OTOH I bet I can shoot my CZ 550 Varmit Laminated as fast as I can throw the bolt and maintaing better than 1 MOA due to the cooling slots in the stock and the heavy barrel. Normally it can do 1/2 MOA from a real solid rest and some good shooting.
 
Short and/or fat barrels are ALWAYS stiffer and more accurate than longer and/or thinner barrels. Two barrels of the same weight means the longer barrel will be less accurate. Two barrels of the same length and the thicker barrel will be more accurate. What's at work here is how stiff the barrel is. If you can imagine, a 20 foot long barrel will bend and whip a great deal more than a 2 foot long barrel. All other things being equal, go for short and fat if you want accurate.

Of course, velocity, pressure, and bullet shape also contribute to accuracy, but that's more of an EXTERIOR ballistics issue. That is you need to look at wind drift, time of flight, drop, ballistic coefficient, etc. From a purely mechanical point of view, a stiffer barrel will be more accurate.

So, how does a barrel heat up? It heats up for three reasons:
1) Friction of the bullet going down the barrel
2) Heat of burning powder
3) Pressure of propellant gasses (ever feel a bike pump after use?)

Of these, I think that friction is the primary culprit. A small-caliber bullet simply has less surface area and heats a given weight of barrel less.

What wears a barrel?
1) Friction of the bullet again
2) Chemical reaction with barrel material
3) Intense heat and pressure vaporizing atoms of barrel material
4) Overzealous cleaning

The bore wears more as it heats up. As the BORE heats up, factors one through three become exponentially more effective at wearing the bore down. Chrome plating helps, but only reduces friction slightly.
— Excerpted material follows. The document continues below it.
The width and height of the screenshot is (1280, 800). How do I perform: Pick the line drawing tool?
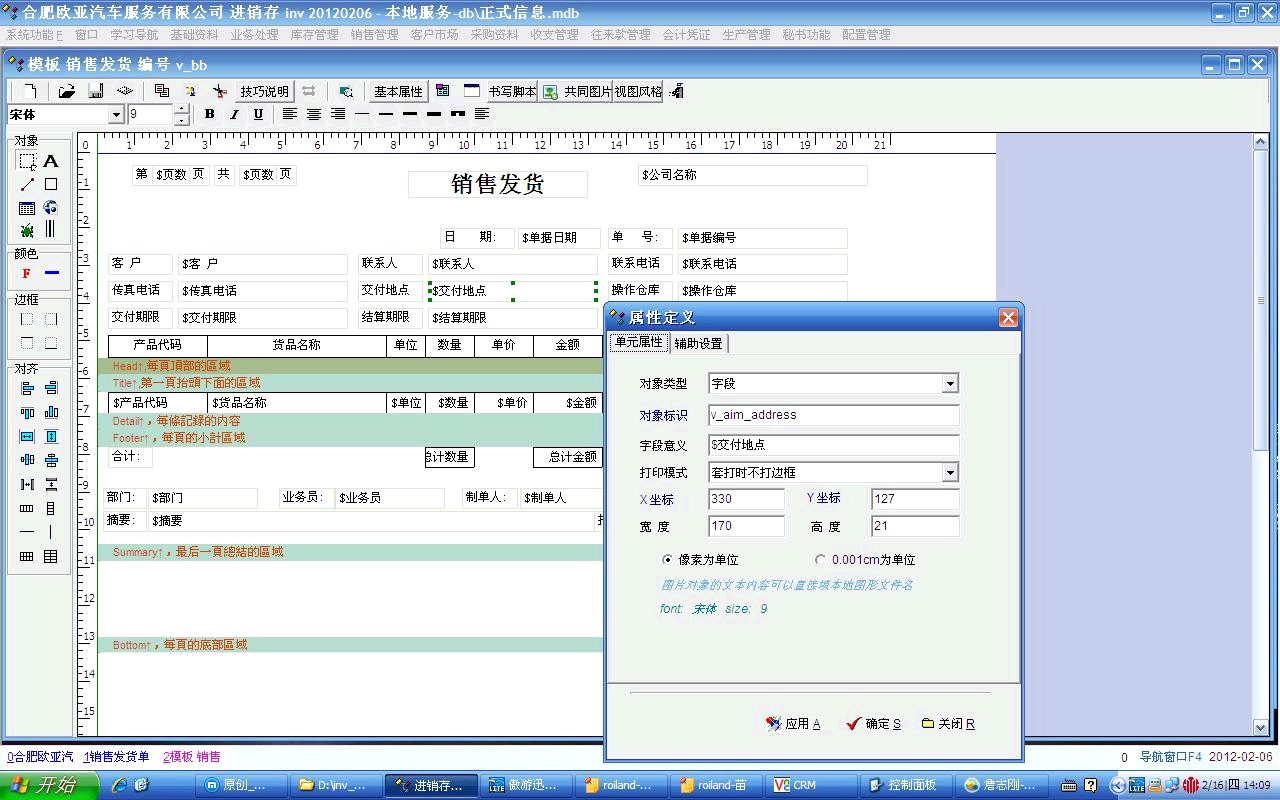pos(27,184)
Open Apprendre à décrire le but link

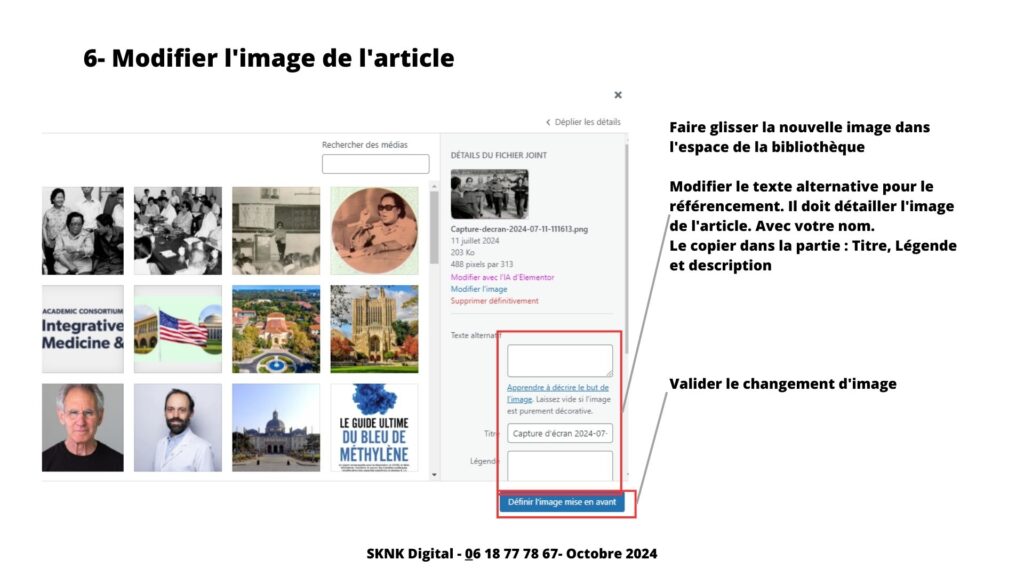557,388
What other ways can a barrel be ruined? The barrel can heat a barrel to a point where it will heat-treat, anneal, warp, or otherwise damage the barrel structure.
 
Two barrels of the same weight means the longer barrel will be less accurate. Two barrels of the same length and the thicker barrel will be more accurate.
more tolerant of bullet weight and velocity changes outside the sweetspot maybe. the insides matter more than the outsides.
 
The only thing I would note is that the description of how light and heavy barrels heat up could be a bit confusing to some.

Light barrels and heavy barrels heat and cool at the same rate. The difference is that the heavy barrel has more mass to dissipate the heat, so it takes more rounds for it to reach the same temperature as the
light barrel.

To use an analogy, put a teaspoon of water in the microwave and a coffee cup of water. The teaspoon will reach the boiling point much faster and will cool down to room temperature faster also. The coffee cup will take longer to reach a boil and longer to cool down.
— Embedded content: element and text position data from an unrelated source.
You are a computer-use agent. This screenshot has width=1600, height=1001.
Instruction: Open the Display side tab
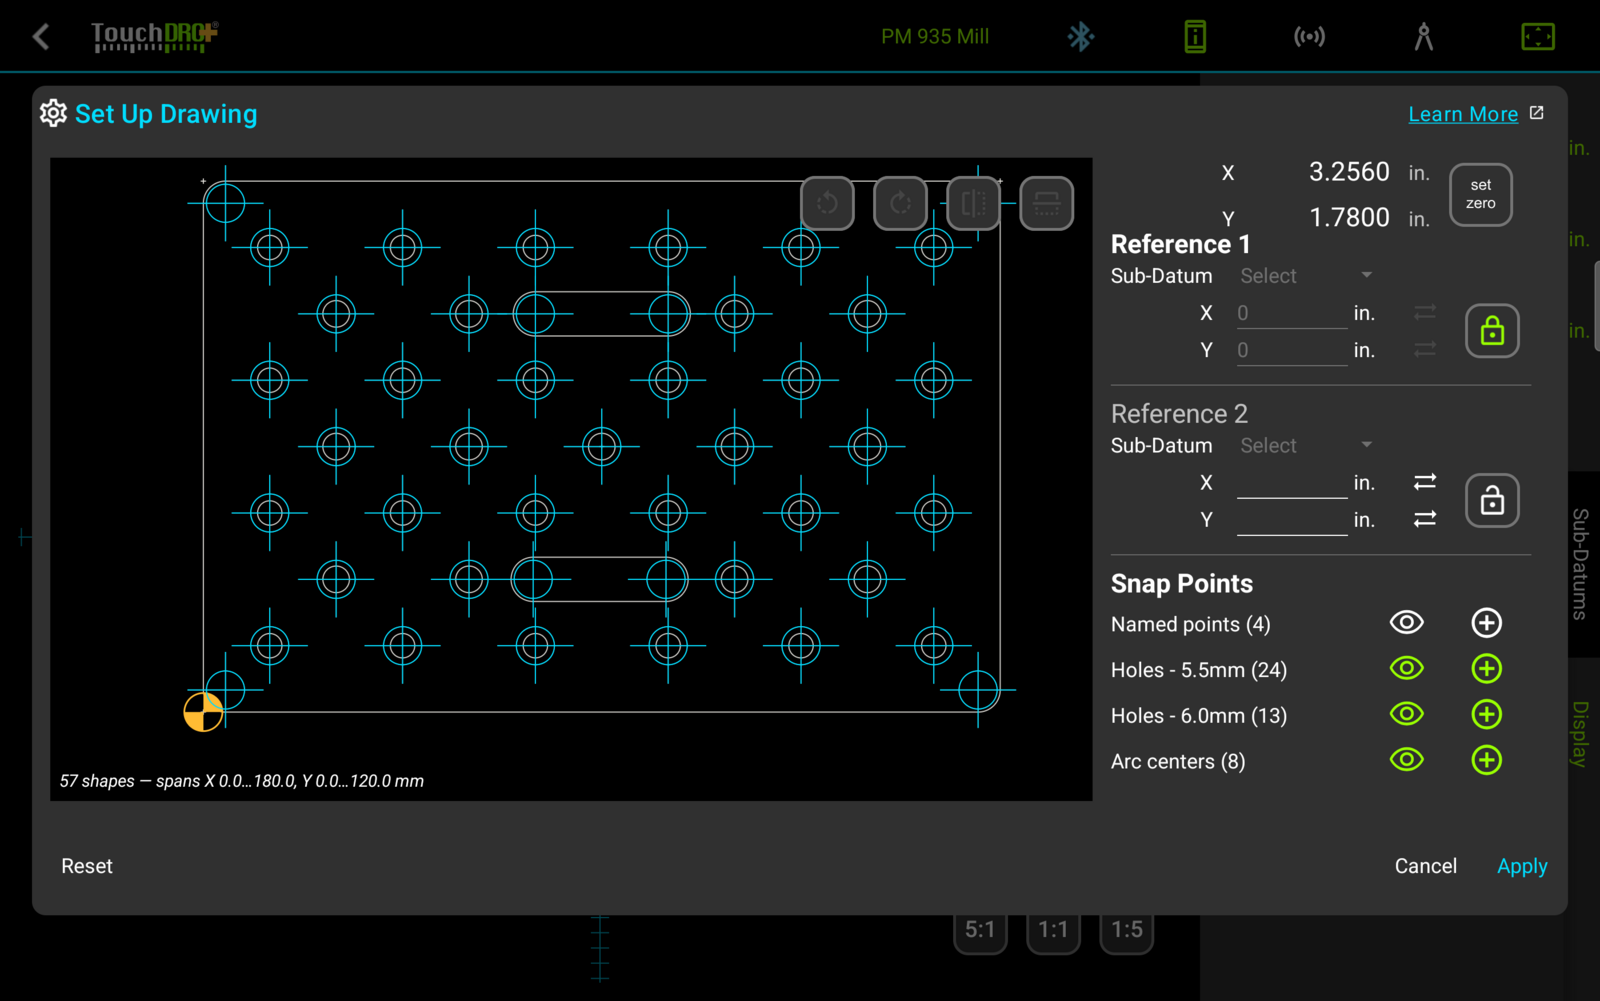click(1580, 734)
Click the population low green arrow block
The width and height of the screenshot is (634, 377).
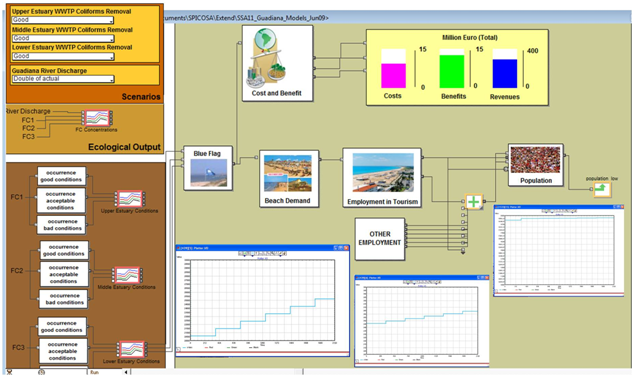[x=602, y=189]
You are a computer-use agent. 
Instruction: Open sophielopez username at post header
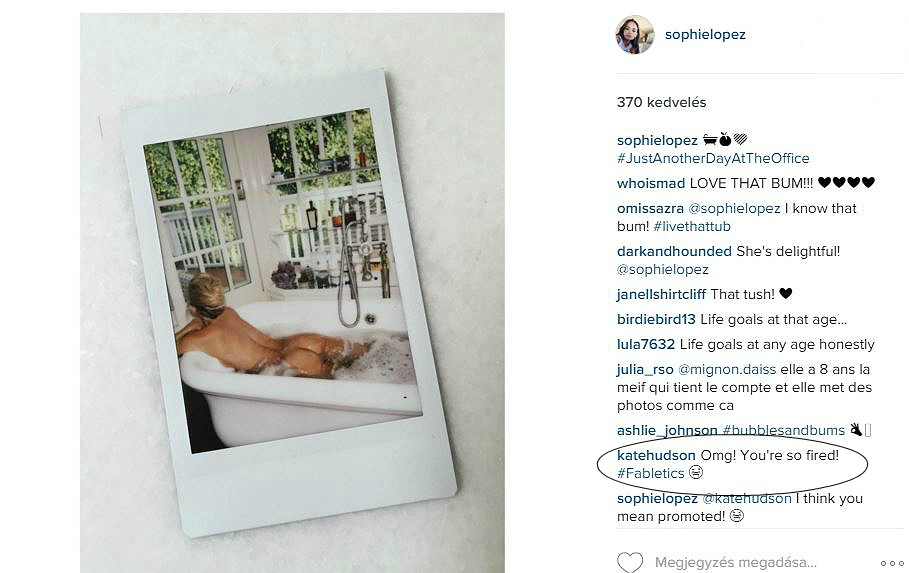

So if I shoot 180rds through a light barrel and 180 rounds through a heavy barrel, the heavy barrel will stay cooler throughout the session and return to ambient temperature faster than the light barrel.
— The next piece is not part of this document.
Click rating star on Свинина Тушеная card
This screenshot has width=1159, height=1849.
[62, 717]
If I shoot enough rounds to heat both barrels to 400F, then the light barrel will cool first - because it will reach 400F faster with less rounds. The heavy barrel will take significantly more rounds to reach 400F so it has more energy to dissipate than the light barrel and takes longer to cool.

Also, it seems the real killer is less bore wear than throat erosion caused by heat checking.